I’m sure you’ve seen some impressive backyard builds. Things like man caves or impressive patios. Things like tree houses or the guy who turned his Mitsubishi Eclipse into a $2 million dollar Lamborghini (click here if not). Well this has to be one of the largest backyard builds I’ve ever seen! There were no boats for sale that would give him exactly what he wanted. Rather than contract a boat builder to construct his dream sail boat, he decided to take things into his own hands with the help of his wife. Take a look at this incredible backyard build.
He first built a level platform so he could get the measurements absolutely perfect. There was no room for error with this project.
With jigs made and measurements taken, the framing of the vessel was underway.
This required endless days and nights of TIG welding.
With a ribcage of frames in place, the front aluminum bulkhead was constructed.
Next for structural integrity, the stringers were installed.
The aluminum sheeting started to cover the hull and the keel.
Here is the entire hull of the enormous boat which has been fully plated.
He had to hire a crane to flip the boat right side up.
Time for the interior work. And a lot of it!
The cockpit and hard dodger were installed exactly as he wanted them.
Along with the decking, windows and hatches.
Extra support was added for the main winches.
After the bow was complete, the rudder was installed.
Exhaust ports were cut in and welded.
He made a custom Bimini cover to keep dry in bad weather as well as cool on a hot sunny day.
With railings installed the hull was complete!
It was time to take the boat out of the backyard to finish.
Crane operators had to figure out the safest way to place this huge project onto a trailer without harming the countless hours of work.
Here you can start to see the scale of the boat… Did I say boat, I meant HUGE BOAT!
The local media was so impressed with this build they did a story on it.
Transporting the huge sail boat was not easy through the neighborhood streets.
Definitely an over sized load. They traveled from Barrie to Midland, Canada.
Once in a better location for the mechanical and finish work, they ordered the engine and lowered it down through the cockpit floor.
He had a custom engine tray made for the Volvo engine.
Which fit perfectly.
The intake, wiring and pumps were all installed.
Along with a healthy fuel tank.
With the fuel tank installed, next came the hard part!
Because the boat was so light, being made of aluminum, they had to add 15,000 lbs. of lead ballast!
This meant hauling 7.5 tons of lead into the hull of the boat to be melted and poured accordingly.
They had to create a make shift lead melting plant inside the boat.
There you have it, 7.5 tons of lead!
A job well done!
Next came the primer and epoxy.
As well as hydraulic steering for rough seas.
With the mechanical aspect pretty much covered, the interior finish work was next.
All done in beautiful cherry wood.
Which is incredibly dense and resilient to the sea.
The entire interior was made at home, including the custom fiberglass fridge below.
As you can see their home was literally a workshop for a while.
Including the storm sail. Made right in their living room.

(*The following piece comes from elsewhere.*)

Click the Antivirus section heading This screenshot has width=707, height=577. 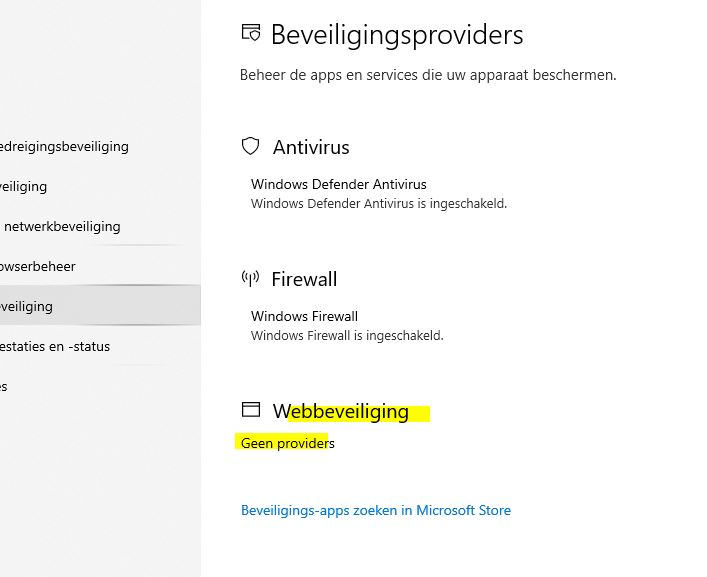click(311, 147)

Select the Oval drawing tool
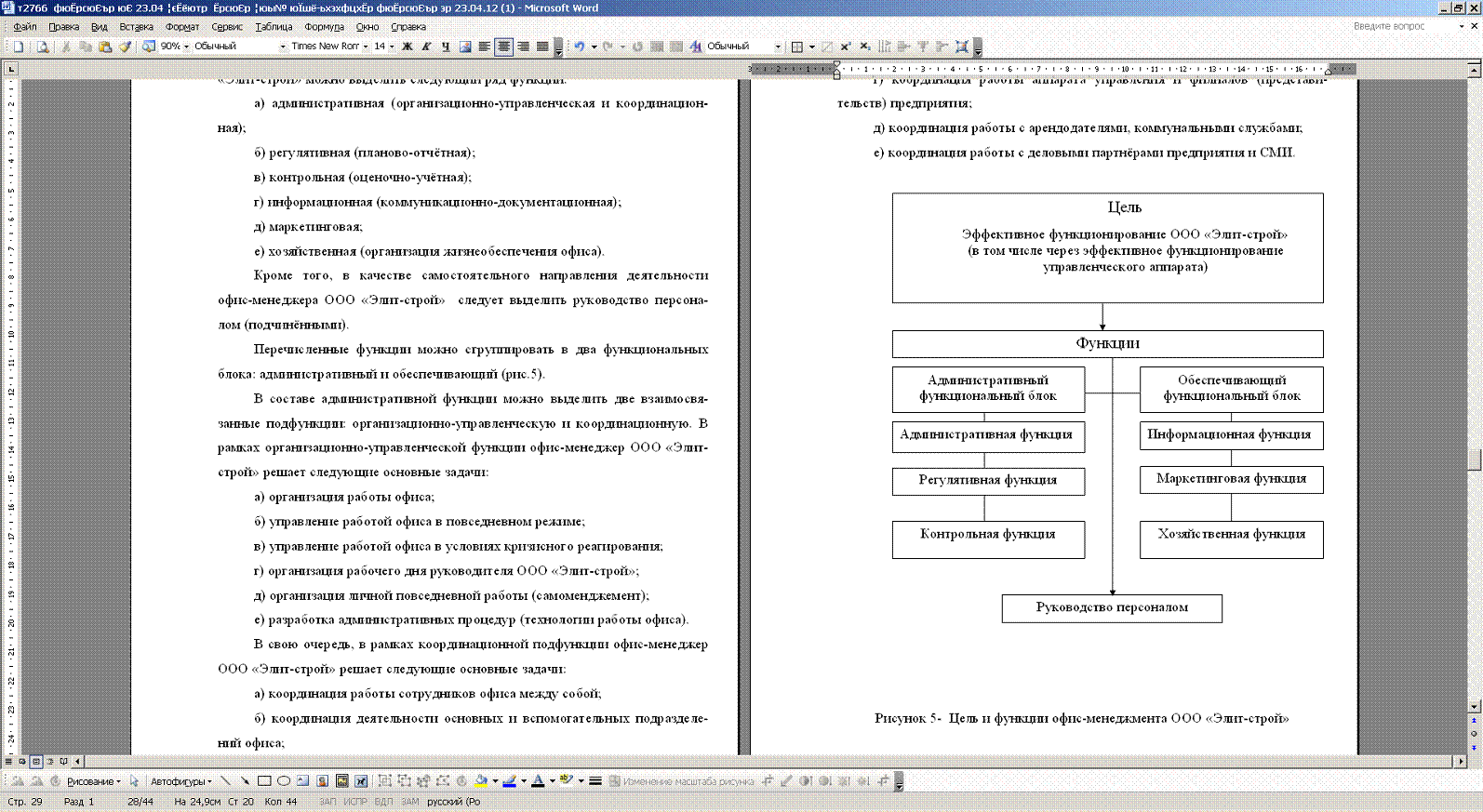(284, 781)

This will eventually be the stateroom.
Complete with a walk in closet and dresser drawers.
It was time for the interior state-room to start feeling a little more like a state-room.
Here is the kitchen/galley.
The bathroom before finish work.
With fiberglass and laminate, the head was complete.
Leading to more sleeping areas.
Including these collapsible bunks.
With safety tarps for rough seas.
With the interior complete, the backyard boat was finally ready to touch water. He wanted to leave the unfinished look on the outside because the aluminum looked amazing in the sunlight.
And looks amazing in the water!
What a phenomenal backyard boat build. He must be so incredibly talented to have constructed such a beautiful sail boat with his hands. I can only imagine sailing this out in the ocean with a perfect salty breeze blowing across my face as I steer into the sunset heading to the next tropical paradise. With a daiquiri in hand of course.